- **EXERCISE BRIEF**
The answer should consist of each line below that contains the word "point".

[Stored items]
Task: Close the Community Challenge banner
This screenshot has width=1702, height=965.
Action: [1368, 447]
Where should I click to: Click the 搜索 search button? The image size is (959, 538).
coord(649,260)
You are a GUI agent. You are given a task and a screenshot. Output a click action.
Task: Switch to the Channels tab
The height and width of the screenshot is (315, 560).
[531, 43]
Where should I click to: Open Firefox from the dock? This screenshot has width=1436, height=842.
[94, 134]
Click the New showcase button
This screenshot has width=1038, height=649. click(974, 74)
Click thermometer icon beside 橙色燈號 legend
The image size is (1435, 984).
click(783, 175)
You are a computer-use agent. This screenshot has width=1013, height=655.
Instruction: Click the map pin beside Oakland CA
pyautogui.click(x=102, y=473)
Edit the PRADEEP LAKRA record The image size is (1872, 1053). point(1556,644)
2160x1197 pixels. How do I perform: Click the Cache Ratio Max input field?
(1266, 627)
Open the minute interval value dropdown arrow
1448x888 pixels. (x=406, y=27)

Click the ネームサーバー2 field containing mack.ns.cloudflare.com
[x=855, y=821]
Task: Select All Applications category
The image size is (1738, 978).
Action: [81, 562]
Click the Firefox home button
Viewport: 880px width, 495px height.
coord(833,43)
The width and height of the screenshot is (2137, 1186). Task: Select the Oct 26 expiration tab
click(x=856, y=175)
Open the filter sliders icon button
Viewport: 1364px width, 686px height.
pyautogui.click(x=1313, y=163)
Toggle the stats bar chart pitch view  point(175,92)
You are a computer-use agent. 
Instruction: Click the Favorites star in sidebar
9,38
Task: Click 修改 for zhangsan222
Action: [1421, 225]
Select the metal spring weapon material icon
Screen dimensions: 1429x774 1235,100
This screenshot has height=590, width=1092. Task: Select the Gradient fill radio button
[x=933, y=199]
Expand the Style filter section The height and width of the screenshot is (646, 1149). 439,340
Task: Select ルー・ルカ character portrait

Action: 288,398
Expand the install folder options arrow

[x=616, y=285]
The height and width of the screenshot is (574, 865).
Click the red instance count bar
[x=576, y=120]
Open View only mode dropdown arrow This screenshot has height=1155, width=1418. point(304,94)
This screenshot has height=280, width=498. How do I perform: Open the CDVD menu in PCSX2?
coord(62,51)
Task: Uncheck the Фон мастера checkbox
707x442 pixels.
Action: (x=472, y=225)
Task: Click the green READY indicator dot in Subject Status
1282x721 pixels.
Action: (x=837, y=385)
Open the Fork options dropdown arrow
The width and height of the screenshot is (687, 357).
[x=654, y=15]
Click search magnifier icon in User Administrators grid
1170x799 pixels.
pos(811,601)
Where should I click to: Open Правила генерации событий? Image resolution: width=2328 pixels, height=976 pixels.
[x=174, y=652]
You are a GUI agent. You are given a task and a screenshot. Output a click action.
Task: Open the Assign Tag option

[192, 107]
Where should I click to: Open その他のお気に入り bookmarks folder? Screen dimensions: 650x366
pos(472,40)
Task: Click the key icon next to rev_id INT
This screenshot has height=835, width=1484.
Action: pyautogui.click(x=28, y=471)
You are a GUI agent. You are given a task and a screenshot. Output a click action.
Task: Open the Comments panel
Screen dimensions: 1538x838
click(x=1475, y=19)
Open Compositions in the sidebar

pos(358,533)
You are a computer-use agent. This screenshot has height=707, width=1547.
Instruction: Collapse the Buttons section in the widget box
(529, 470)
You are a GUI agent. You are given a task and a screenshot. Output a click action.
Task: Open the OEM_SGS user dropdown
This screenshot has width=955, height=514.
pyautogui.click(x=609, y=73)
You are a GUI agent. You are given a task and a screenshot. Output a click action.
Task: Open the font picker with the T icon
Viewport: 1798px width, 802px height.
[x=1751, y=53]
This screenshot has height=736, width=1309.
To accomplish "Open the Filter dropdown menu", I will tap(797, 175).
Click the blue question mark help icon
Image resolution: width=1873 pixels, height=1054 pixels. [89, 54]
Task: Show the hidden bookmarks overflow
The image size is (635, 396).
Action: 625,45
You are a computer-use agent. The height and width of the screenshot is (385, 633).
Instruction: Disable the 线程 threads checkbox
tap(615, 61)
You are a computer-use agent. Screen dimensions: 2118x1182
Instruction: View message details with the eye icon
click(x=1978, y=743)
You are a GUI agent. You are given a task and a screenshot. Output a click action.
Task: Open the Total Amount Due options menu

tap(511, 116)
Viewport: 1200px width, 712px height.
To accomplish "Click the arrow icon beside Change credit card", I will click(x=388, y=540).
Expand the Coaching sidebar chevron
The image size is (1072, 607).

- **SOLUTION**
Edit the PRADEEP LAKRA record The image size is (1872, 1053). point(1556,644)
Toggle the stats bar chart pitch view  point(175,92)
Open View only mode dropdown arrow This screenshot has height=1155, width=1418. point(304,94)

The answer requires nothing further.